Fayemi restated the call for devolution of power, which he described as an idea whose time has come.

He said he had suggested that the number of items on the exclusive list in the constitution should be devolved to states and local authorities.

“In matters of economic development, we may need to begin to look at other ways of managing diversity and difference in our country and that devolution of power is an idea whose time has come,” he stated.

According to him, Nigeria is the only federal state in the world that has a unitary policing system just as he called for multi-level policing system to complement the extant federal policing structure.

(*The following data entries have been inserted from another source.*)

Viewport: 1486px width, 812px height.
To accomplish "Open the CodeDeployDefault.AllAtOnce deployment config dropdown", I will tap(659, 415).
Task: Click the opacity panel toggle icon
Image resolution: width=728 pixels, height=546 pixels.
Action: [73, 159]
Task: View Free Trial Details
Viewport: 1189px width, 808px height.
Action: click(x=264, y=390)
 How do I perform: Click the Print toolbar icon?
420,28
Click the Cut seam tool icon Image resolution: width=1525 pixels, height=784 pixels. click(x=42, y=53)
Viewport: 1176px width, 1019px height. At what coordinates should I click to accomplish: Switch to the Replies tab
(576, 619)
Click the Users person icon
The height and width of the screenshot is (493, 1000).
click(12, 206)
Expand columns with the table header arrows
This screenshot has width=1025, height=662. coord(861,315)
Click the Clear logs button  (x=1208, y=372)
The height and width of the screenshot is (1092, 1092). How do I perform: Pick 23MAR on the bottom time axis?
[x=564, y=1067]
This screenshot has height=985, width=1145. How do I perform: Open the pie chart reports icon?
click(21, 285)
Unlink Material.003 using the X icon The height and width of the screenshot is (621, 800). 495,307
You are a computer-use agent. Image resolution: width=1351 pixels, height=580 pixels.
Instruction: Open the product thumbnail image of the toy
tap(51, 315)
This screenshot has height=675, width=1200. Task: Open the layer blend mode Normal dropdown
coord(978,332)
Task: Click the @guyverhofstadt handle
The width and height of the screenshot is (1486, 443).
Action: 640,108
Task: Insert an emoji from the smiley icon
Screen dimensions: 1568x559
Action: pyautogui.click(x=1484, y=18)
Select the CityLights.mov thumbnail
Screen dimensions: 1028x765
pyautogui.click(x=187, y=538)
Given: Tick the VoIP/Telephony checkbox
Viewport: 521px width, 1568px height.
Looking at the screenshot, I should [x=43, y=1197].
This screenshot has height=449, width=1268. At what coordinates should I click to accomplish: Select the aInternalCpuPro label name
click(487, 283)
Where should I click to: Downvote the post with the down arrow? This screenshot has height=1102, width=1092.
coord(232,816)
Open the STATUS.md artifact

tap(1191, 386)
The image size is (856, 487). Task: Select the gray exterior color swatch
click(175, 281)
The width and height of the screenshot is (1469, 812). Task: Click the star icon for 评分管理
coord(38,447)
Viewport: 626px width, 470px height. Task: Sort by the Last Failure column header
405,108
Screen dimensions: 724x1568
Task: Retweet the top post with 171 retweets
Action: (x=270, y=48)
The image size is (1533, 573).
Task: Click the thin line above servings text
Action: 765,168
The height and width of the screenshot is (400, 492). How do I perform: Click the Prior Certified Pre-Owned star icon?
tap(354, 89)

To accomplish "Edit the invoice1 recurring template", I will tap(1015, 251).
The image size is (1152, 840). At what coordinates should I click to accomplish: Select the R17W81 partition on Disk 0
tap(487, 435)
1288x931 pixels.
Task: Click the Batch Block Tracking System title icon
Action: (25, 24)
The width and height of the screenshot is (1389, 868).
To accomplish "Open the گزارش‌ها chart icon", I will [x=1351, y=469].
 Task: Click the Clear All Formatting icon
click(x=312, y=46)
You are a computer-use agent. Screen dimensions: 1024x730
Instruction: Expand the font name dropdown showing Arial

On COVID-19, he decried the low turnout due to vaccine hesitancy, adding that the state still has a chunk of the over 52,000 doses of vaccine allocated to it.

He stated that from the data available to him, the AstraZeneca vaccine, which is available to Nigeria, is safe.

“As for the governors’ forum influencing or directing governors to align, I am sure you know that the governors’ forum is a voluntary association. Yes, we have mechanisms, moral suasion, appeals, and peer learning to ensure that we do the right thing and uphold the constitution to which we have sworn.

“Ultimately, governors are individuals and they have human rights and if they choose not to take the vaccine, it’s all within their rights not to do so. But as a leader, you have a burden to ensure we do not put our people in the harm’s way,” he said.

On minimum wage, he said there was no way the governor of Ekiti State should be earning the same salary as his colleagues in Rivers and Lagos, stressing that the same condition exists even in the United States.

On the planned APC national convention, Fayemi said he was optimistic that after the revalidation of membership, there would be ward, local government and state congresses, which will take place immediately after the Ramadan, and eventually leading to the national convention, probably in June.